TEXT:
● ● ●

Guys this is from readers digest i read it on this months edition and a great story u must read dis
RDAsia Link
In a lush Victoria park, Mercedes had decided to swallow a tiny pink pill given to her by a friend
Anne Mullens
The first time I really saw Mercedes-Rae Clarke, she was in Year 7, standing in the schoolyard, a tiny bird of a girl with big brown eyes and an impish smile. She was
12 years old then and my daughter Kate's new friend.
I had heard about ''Merch'' from Kate for months. Mercedes had moved into my daughter's French-immersion class in Victoria, Canada earlier that year, a new kid thrown among a tight group of students who had been together since kindergarten. Soon she was among the most popular in the crowd. All the boys had a crush on her, and all the girls wanted to be her friend, consulting her on hair and clothes and music and all the things 12-year-old girls spend so much time talking about. Kate would say, ''Merch says this'' and ''Merch does that.''
But this was the first time I'd had a good look at her. And I thought: What a beautiful girl. What eyes! She had a big smile and a big laugh for someone so petite and delicate. The other girls towered over her.
Over the next 18 months, I got to know her, driving her in a carpool to dance class each week, often hosting the sleepovers that seemed to occur almost every weekend at someone's home.
This is the Mercedes I knew: an adventurous, outgoing sprite who loved to shop and socialise, excelled at dance, loved to try out new hairstyles. My daughter Maddy, two years younger than Kate, idolised Merch because, unlike with some of the older girls, when Merch came over, Maddy wasn't excluded. Merch would brush Maddy's hair and give her a new hairstyle and include her in all the talk.

● ● ●

YOUR ASSIGNMENT:
Reproduce the passage of the text word for word, beginning at the words "This is the" and stopping after "all the talk.". The data after the text is separate material.

DATA PROVIDED:
● ● ●

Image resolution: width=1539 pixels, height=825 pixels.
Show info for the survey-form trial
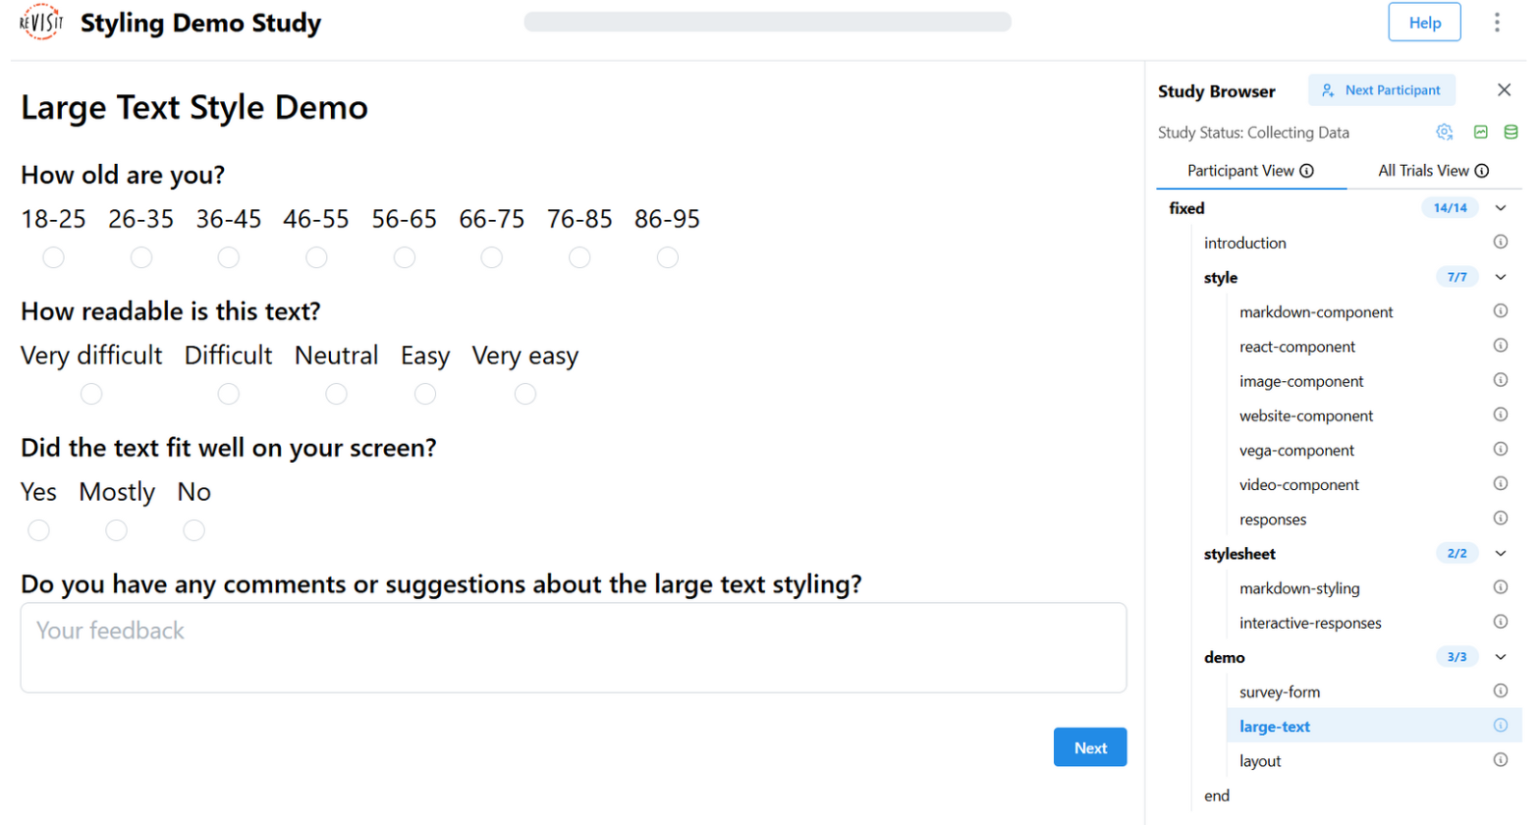coord(1500,690)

● ● ●

OUTPUT FOR THIS TASK:
This is the Mercedes I knew: an adventurous, outgoing sprite who loved to shop and socialise, excelled at dance, loved to try out new hairstyles. My daughter Maddy, two years younger than Kate, idolised Merch because, unlike with some of the older girls, when Merch came over, Maddy wasn't excluded. Merch would brush Maddy's hair and give her a new hairstyle and include her in all the talk.